The Malmö city bus network serves the city of Malmö and its surrounding area with 16 routes. City buses have operated in Malmö since 1927, supplementing and eventually supplanting the city's tram network. Buses continue to serve as the primary means of transport within the city, despite an expansion of intracity train services during the 2010s.

History

City buses in Malmö were originally operated by City of Malmö's Tramways (MSS), who acquired their first bus in 1927. With the closure of the last sections of tram network in the early 1970s, responsibility for and operation of city buses were moved to the municipal agency Malmö Lokaltrafik (ML). In 1993 the right-wing municipal government sold ML to Linjebuss, which was then contracted by Länstrafiken Malmöhus to operate city bus services.
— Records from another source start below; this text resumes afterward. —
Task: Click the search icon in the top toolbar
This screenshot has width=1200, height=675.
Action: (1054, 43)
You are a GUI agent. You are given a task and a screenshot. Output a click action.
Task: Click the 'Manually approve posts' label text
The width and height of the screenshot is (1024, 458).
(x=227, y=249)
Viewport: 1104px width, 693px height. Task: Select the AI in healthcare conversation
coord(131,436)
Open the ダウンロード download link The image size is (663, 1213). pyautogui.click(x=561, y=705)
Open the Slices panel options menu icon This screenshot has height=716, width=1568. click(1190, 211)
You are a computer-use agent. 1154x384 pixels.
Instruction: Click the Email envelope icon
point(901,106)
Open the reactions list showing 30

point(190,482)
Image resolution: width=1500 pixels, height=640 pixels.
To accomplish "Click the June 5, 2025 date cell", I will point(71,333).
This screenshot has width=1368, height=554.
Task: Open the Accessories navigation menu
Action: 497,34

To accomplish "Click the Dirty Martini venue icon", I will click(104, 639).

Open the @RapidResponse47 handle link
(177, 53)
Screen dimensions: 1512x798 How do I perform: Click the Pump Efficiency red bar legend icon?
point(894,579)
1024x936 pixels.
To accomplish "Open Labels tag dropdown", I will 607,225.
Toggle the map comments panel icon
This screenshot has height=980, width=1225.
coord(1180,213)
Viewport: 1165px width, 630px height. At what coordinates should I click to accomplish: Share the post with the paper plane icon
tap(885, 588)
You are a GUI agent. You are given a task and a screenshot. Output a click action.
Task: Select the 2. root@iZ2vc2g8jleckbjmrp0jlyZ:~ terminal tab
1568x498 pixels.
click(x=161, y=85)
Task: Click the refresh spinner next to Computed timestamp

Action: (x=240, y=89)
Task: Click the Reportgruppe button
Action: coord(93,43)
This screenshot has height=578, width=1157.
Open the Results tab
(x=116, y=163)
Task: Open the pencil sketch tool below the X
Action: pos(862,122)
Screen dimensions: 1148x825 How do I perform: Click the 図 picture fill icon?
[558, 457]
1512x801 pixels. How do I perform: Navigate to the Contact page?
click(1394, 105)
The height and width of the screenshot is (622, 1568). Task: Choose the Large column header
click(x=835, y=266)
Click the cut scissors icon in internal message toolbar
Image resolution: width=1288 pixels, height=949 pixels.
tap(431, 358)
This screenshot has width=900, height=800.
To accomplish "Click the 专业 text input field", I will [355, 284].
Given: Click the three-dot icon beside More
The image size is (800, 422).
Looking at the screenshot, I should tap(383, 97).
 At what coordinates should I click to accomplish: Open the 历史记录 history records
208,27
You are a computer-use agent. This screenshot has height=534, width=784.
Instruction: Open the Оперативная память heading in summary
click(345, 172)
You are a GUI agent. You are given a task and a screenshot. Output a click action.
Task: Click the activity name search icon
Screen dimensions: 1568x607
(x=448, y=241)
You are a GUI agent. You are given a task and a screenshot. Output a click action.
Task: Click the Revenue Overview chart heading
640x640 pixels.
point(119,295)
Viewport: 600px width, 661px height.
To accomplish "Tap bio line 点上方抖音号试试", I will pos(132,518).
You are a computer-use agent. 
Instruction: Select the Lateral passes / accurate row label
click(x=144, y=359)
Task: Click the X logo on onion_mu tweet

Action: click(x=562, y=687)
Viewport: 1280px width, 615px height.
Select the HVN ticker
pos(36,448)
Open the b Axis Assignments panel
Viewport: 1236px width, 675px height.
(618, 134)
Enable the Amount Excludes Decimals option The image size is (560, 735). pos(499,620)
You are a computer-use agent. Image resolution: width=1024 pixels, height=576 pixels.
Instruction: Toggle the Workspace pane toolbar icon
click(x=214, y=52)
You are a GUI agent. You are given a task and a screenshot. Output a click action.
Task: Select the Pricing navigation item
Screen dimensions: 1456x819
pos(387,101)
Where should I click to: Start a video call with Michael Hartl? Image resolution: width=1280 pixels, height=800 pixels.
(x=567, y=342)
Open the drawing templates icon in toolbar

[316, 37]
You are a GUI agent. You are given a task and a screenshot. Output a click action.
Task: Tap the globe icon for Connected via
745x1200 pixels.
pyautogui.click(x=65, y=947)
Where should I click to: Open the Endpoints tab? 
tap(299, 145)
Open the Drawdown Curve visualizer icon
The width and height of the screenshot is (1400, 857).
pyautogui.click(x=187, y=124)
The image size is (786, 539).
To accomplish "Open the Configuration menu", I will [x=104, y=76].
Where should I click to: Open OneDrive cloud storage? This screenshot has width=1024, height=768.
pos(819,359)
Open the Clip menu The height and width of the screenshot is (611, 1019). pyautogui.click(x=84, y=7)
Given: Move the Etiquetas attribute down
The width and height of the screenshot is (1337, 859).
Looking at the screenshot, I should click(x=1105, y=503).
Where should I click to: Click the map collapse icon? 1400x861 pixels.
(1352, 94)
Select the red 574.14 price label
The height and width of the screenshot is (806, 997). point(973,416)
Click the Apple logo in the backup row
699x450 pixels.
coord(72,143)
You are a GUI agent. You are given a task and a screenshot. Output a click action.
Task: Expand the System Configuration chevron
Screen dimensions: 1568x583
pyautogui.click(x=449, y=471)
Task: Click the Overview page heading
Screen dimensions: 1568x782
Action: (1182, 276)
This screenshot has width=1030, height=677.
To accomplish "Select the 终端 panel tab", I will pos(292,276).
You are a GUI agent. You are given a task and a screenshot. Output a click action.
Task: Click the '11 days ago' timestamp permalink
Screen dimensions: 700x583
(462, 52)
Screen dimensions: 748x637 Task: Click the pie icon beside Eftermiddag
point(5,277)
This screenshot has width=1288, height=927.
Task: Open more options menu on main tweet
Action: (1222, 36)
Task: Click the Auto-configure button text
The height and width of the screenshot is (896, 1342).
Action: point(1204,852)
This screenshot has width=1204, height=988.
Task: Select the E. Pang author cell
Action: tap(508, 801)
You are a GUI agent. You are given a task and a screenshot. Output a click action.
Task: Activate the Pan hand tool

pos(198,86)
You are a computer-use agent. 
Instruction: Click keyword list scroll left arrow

When Skånetrafiken was formed from the traffic operators of Malmöhus and Kristianstad counties following their mergers into Skåne County, city buses in Malmö became part of Skånetrafiken, with the "ML Green" becoming the colour of city buses throughout Skåne.

Routes

Skånetrafiken also operate some specialised routes within Malmö. On days where Malmö FF are playing home games buses are operated as number 84 to Stadion from Klagshamn, Segevång, Riseberga, Nydala and Västra hamnen. A bus service within the Skåne University Hospital area in Malmö is also operated as number 99.

Malmöexpressen

Malmöexpressen (MEX, stylized as MalmöExpressen) is the name used by Skånetrafiken for bus rapid transit services within Malmö. Currently two lines, 5 and 8, are operated as Malmöexpressen, with another three (2, 4 and 10) planned to be converted to an MEX standard. Malmöexpressen is operated with gas-electric hybrid buses on Line 5 and fully electric buses on Line 8. 

Malmöexpressen Line 5 was the first BRT line to be introduced in Sweden when operations began in 2014. Line 5 was originally intended as a stop-gap measure, with the busways built enabling a construction of the future tramway being planned at the time. However, political issues resulted in these plans being shelved.